Exercise passage:
By Dr Ananya Mandal, MD
Hemophilia cannot be cured but when the condition is managed with medication, many patients experience a normal quality of life.
The treatment approach depends on the type of hemophilia a child has, as well as how severe the condition is. There are two forms of this condition, hemophilia A and hemophilia B, although most cases are hemophilia A.
The two main approaches to treatment are:
- Preventive treatment, which refers to the regular medications that are taken to prevent episodes of bleeding and subsequent complications such as joint damage.
- Episodic treatments, which are used to manage episodes of prolonged bleeding.
Hemophiliacs lack certain clotting factors that help to coagulate the blood and make it sticky so that bleeding eventually stops after an injury. Genetically engineered clotting factor medications are now available to help replenish clotting factors and prevent prolonged bleeding. These clotting factors can be administered as injections, which may be needed on a regular basis in cases of severe hemophilia. Most patients are taught to administer these injections at home so that regular hospital visits can be avoided. An implantable port is sometimes surgically placed under the skin (e.g. Port-a-Cath). This is connected to a blood vessel near the heart and can be used each time injections are given.

(Collected data)
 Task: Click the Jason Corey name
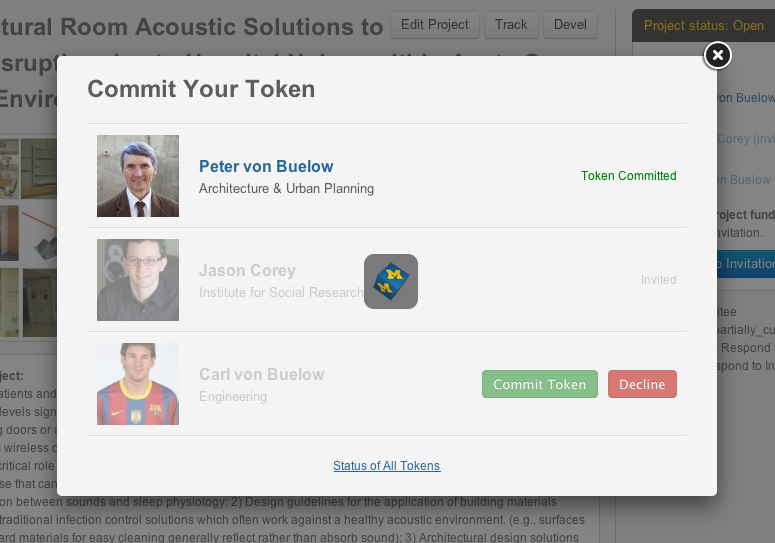247,270
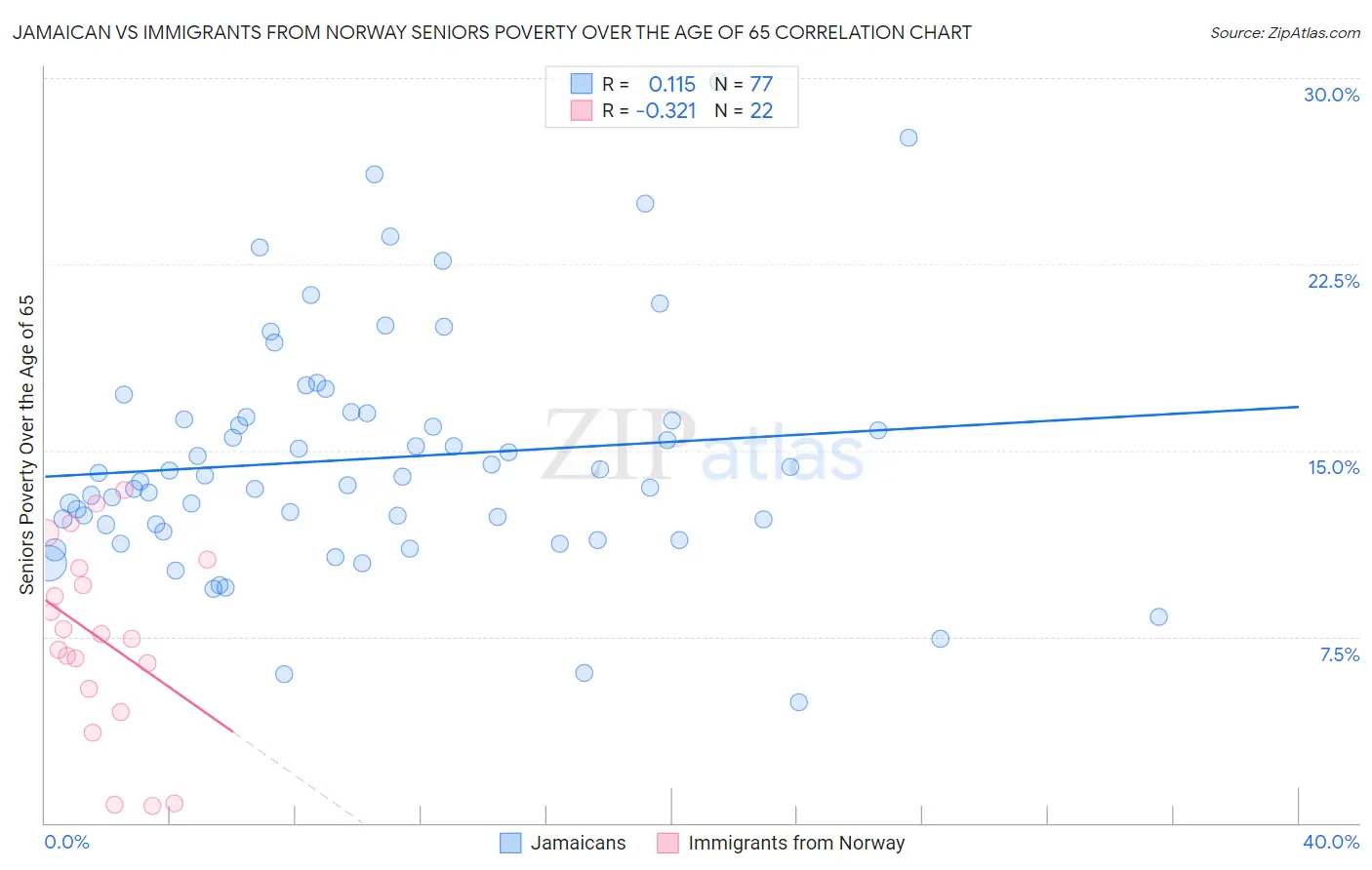Click the Jamaicans blue legend swatch at bottom

coord(510,843)
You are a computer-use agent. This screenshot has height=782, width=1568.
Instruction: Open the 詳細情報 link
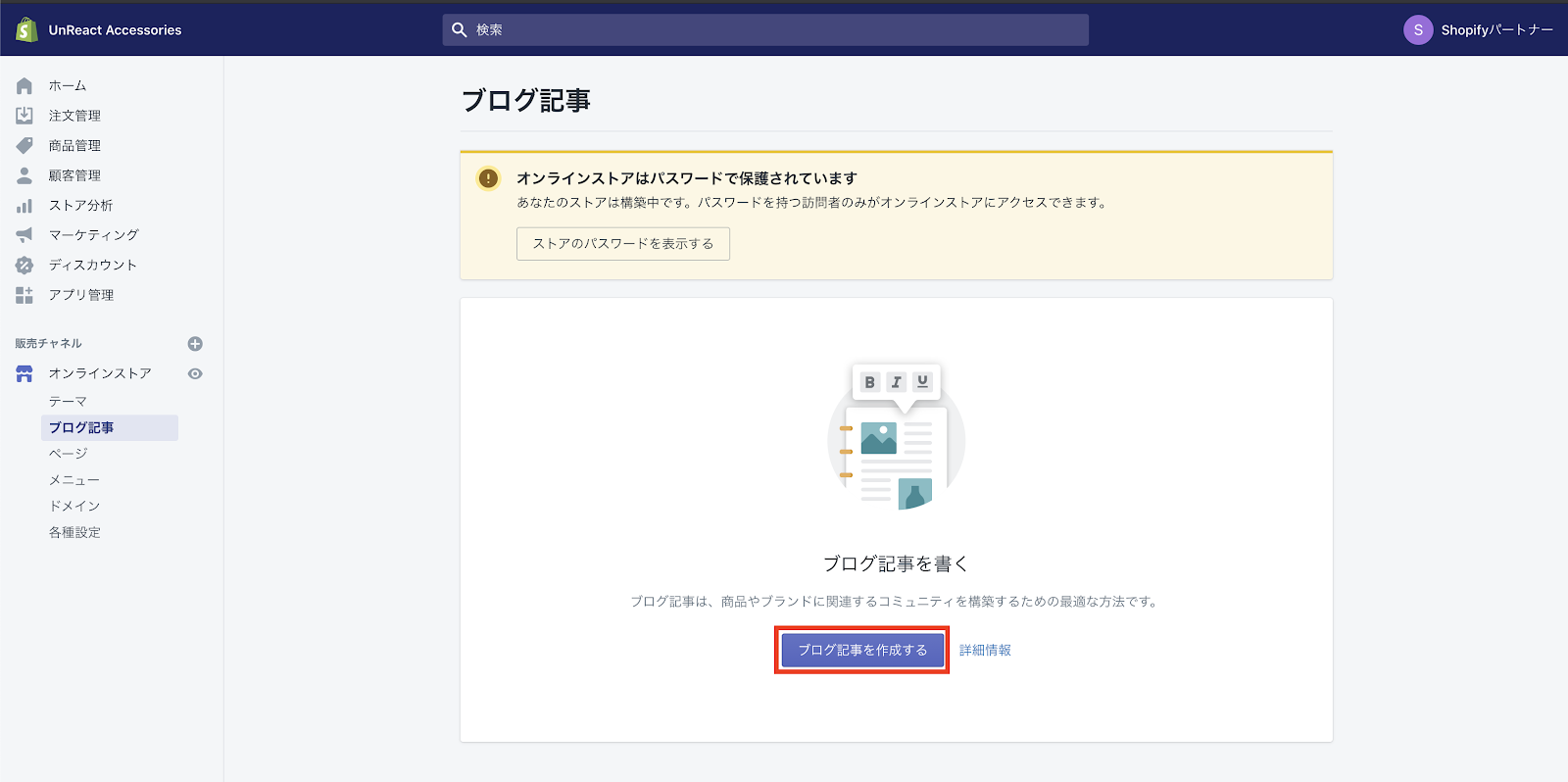pos(985,650)
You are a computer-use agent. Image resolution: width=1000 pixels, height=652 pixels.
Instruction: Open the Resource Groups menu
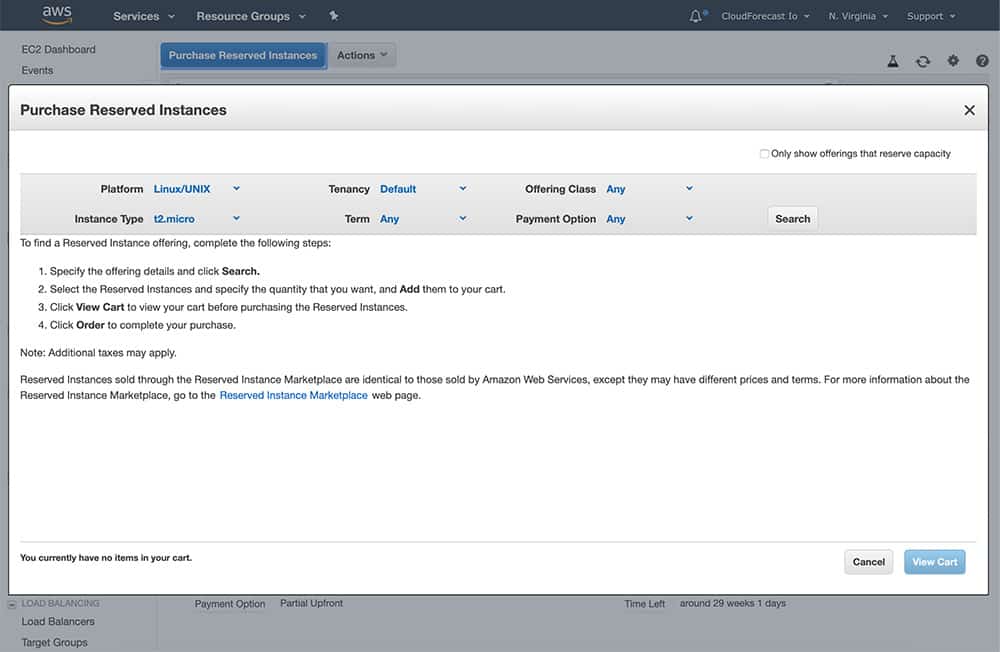(244, 15)
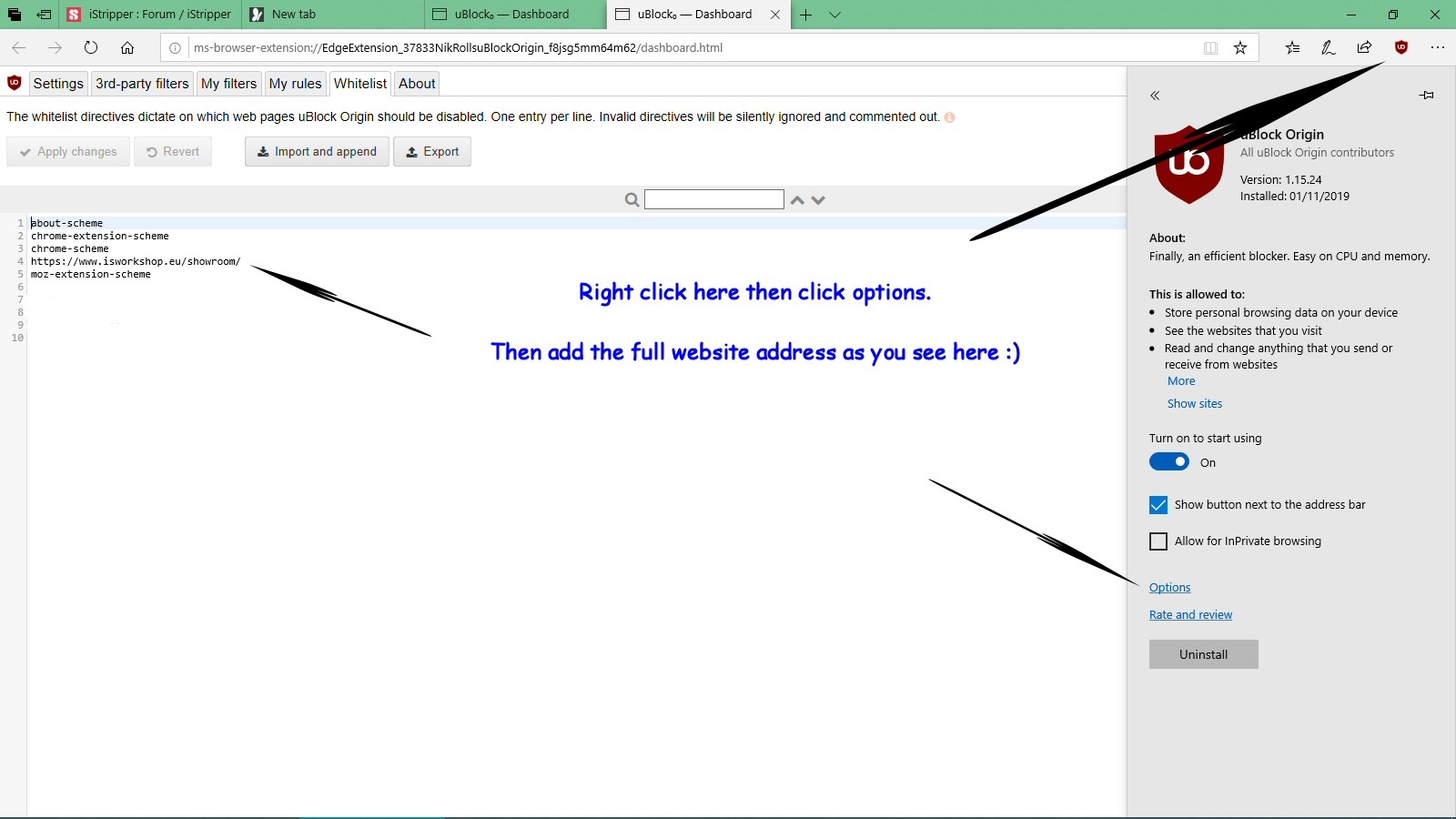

Work task 1: Output the portion of the hemophilia treatment passage between "The treatment approach" and "are hemophilia A.", inclusive.
Work task 2: Continue the hemophilia treatment passage from the point at which it ends.
None of the records above is required for this work.

Response 1:
The treatment approach depends on the type of hemophilia a child has, as well as how severe the condition is. There are two forms of this condition, hemophilia A and hemophilia B, although most cases are hemophilia A.

Response 2:
For hemophilia A, regular injections of a medication called octocog alfa are administered, which is an engineered version of clotting factor VIII. Patients are advised to have an injection every 48 hours. Side effects include an itchy skin rash and redness at the injection site.
For hemophilia B, regular injections of a medication called nonacog alfa are administered. This is a genetically engineered version of clotting factor IX and injections are usually administered twice a week.
Other treatments include regular joint strengthening exercises to prevent joint damage. Hemophiliacs should also avoid high impact sports and situations that could lead to trauma and bleeding.
In mild or moderate hemophilia, regular preventive treatment is not always required. These patients may only require treatment to manage individual episodes of bleeding. For people with haemophilia A, this may be achieved with injections of octocog alfa or another medication called desmopressin. Desmopressin is a synthetic hormone that stimulates the production of clotting factor VIII.